Meeting ID: 967 3236 3386
Passcode: 130432
Cost:
Free
Contact:
Host: Dr. William Brittain
Campus Sponsor:
Department of Chemistry & Biochemistry, Dr. William Brittain
Seminar Abstract: The transition metal catalyzed vinylcarbene approach to cycloaddition is remarkably effective and versatile. These reactions use the three-carbon unit of the vinyl carbene to undergo highly chemoselective, regioselective, and stereoselective [3+3]-, [3+2]-, and [3+1]-cycloaddition reactions. Dipolar metallo-vinylcarbenes generated from silyl-protected enoldiazo compounds are exceptionally effective. Products from these reactions are cycloalkenes bound on one side to an electron-donating group and on the other side to an electron-donating group and can be named “donor-acceptor cycloalkenes”. Their reactions, some of which are traditional, afford opportunities for the synthesis of diverse chemical structures with high optical purity.

Speaker Biography:
Michael P. (Mike) Doyle
has been the Rita and John Feik Distinguished University Chair in Medicinal Chemistry at the University of Texas at San Antonio since 2014, is a graduate of the College of St. Thomas and Iowa State University, has had prior academic appointments at undergraduate institutions (Hope College and Trinity University) and graduate universities (University of Arizona and University of Maryland), as well as being Vice President, then President, of a science foundation (Research Corporation). 

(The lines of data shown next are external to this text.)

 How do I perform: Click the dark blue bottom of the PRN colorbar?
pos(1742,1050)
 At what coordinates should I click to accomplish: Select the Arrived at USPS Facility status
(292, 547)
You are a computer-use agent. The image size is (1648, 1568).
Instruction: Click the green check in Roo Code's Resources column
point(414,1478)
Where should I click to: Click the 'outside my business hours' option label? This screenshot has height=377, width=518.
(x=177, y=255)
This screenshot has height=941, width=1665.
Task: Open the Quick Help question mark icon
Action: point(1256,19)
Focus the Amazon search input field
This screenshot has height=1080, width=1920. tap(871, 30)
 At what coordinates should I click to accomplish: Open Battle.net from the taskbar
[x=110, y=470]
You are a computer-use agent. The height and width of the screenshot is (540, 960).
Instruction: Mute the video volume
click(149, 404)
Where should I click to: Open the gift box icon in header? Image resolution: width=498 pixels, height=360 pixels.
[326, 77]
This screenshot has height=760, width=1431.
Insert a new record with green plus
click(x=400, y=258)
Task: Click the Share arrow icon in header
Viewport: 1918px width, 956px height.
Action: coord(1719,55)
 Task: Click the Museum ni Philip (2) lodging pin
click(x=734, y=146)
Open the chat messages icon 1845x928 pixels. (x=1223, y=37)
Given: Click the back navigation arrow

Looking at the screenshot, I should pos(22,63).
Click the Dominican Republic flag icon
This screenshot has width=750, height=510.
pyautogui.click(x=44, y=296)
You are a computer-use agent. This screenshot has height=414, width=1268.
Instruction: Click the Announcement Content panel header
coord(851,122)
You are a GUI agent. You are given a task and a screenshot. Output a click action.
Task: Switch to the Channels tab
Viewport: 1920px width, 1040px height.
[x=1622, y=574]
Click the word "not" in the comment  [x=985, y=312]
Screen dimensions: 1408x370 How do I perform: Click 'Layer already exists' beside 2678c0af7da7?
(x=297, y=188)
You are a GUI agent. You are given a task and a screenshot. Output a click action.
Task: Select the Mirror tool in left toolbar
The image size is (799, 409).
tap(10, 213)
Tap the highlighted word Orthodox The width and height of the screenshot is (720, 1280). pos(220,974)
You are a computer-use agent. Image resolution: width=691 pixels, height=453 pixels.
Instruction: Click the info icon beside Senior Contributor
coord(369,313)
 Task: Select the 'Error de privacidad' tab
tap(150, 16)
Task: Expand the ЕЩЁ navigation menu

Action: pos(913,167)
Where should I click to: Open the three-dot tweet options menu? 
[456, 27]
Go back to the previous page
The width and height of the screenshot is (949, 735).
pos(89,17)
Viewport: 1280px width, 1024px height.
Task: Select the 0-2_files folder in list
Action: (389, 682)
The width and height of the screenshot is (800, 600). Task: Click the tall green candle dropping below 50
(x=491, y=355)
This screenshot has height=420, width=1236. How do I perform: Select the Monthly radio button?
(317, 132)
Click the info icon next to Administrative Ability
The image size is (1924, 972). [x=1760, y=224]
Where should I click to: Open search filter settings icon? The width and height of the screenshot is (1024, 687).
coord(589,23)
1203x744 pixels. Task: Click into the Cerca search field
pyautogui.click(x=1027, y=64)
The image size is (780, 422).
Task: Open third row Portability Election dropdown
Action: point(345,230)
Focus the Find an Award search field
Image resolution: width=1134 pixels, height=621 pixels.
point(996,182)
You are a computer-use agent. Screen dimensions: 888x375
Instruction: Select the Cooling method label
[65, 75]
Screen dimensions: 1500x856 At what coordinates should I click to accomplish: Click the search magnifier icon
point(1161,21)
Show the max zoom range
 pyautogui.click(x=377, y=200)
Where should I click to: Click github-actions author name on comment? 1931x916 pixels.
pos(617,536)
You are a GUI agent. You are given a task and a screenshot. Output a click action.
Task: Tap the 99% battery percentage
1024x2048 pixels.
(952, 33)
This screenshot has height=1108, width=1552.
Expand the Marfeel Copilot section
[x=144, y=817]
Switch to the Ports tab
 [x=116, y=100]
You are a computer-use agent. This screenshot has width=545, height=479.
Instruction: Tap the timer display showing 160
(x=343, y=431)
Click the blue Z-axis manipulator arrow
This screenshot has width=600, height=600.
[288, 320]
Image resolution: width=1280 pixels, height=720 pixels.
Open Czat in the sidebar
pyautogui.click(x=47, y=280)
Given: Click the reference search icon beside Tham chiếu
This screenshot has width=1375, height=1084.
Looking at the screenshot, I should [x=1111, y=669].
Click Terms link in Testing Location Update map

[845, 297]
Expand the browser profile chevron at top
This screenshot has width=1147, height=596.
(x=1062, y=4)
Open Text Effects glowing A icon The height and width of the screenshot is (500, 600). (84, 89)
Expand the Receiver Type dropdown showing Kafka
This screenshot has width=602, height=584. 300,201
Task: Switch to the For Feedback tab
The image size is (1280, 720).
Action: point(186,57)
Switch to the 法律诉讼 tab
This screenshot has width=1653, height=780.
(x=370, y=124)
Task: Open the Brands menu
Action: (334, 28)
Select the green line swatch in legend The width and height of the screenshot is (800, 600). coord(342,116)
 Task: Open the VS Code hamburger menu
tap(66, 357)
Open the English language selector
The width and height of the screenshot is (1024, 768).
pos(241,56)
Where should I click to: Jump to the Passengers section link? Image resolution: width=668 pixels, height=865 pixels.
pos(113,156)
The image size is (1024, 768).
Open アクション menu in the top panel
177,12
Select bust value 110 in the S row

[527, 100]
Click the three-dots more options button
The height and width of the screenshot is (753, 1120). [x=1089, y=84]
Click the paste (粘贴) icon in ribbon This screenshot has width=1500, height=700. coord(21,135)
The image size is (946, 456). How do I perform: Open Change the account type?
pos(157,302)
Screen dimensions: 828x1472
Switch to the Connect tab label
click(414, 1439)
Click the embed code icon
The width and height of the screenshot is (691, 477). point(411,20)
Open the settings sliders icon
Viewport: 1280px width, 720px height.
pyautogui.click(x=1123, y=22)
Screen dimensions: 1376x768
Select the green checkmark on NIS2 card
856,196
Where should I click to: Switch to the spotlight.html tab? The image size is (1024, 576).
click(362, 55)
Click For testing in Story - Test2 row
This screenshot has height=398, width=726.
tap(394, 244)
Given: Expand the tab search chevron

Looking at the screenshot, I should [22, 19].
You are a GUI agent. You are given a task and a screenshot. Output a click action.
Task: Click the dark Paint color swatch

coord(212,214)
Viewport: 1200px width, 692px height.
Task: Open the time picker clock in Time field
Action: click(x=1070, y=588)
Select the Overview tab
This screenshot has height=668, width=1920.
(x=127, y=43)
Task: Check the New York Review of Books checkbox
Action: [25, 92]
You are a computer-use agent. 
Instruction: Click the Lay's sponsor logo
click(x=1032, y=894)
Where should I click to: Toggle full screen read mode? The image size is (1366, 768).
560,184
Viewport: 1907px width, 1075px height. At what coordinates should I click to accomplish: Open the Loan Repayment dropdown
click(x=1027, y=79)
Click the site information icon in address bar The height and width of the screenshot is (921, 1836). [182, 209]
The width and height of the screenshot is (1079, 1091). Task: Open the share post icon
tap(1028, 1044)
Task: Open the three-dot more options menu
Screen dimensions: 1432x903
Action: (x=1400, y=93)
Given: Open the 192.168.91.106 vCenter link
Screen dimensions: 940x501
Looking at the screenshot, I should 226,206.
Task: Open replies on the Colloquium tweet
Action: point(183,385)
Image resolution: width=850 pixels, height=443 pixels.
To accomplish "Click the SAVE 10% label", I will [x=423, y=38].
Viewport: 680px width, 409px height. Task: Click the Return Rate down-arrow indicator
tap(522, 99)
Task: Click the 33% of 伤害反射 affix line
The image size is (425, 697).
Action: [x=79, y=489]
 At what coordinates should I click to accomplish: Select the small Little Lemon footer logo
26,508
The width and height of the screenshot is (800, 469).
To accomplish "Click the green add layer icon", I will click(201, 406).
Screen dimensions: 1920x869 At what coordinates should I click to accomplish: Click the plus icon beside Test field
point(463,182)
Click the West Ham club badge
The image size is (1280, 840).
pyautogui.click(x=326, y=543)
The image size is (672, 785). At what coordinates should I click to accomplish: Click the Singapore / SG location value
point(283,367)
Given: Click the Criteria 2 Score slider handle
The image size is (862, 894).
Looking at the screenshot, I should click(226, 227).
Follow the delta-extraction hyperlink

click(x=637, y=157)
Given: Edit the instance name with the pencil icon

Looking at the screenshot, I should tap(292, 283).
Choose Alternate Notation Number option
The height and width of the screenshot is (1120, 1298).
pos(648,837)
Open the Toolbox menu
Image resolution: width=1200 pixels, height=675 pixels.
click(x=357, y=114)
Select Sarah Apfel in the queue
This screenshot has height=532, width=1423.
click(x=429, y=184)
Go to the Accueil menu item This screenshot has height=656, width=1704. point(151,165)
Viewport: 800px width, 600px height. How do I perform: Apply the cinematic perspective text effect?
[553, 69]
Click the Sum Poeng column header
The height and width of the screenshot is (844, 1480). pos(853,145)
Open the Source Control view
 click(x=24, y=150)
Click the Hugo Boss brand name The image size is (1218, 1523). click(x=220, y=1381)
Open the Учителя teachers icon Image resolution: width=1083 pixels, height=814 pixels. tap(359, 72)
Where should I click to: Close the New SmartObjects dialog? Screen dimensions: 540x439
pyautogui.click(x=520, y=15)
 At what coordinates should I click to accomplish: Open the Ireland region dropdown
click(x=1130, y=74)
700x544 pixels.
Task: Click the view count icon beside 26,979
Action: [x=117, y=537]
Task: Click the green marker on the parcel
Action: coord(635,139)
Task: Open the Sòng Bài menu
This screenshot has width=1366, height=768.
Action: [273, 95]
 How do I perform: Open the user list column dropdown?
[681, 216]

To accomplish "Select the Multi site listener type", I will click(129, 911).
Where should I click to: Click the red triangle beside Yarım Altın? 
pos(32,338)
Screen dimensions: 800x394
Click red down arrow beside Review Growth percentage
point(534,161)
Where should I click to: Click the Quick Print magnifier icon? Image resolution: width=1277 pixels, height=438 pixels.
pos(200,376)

Doyle has been called the “guru of undergraduate research” in recognition of his role in developing student careers in the chemical sciences through research.  More than 160 undergraduate students are coauthors of at least one publication with him.  At Maryland he was Chair of the Department of Chemistry and Biochemistry for ten years, during which time he led his department to be a recognized center for diversity in the preparation of underrepresented minorities for the Ph.D. degree in chemistry and biochemistry.

His research contributions have focused on nitrogen chemistry, from diazonium salts in the 1970’s to the chemistry and biochemistry of nitrogen oxides and nitrites in the 1980’s, to diazo chemistry and catalysis for metal carbene formation beginning in the 1980’s and asymmetric catalysis in the 1990’s. Chiral dirhodium(II) carboxamidate catalysts (the “Doyle catalysts”) were the first highly enantioselective dirhodium(II) catalysts used for asymmetric metal carbene reactions.

The author of nearly 400 peer-reviewed publications, 11 books, 11 patents, and 25 book chapters.  He is a Fellow of the American Chemical Society, the American Association for the Advancement of Science, and the Royal Society of Chemistry, and he is the recipient of numerous awards for his research, including the 2014 Hillebrand Award from the Chemical Society of Washington, a 2006 Arthur C. Cope Senior Scholar Award from the American Chemical Society, and a 2003 Merit Award from the National Institutes of Health and, recently, the 2020 International Precious Metals Institute’s Henry J. Albert Award for his pioneering work with rhodium catalyst reactions.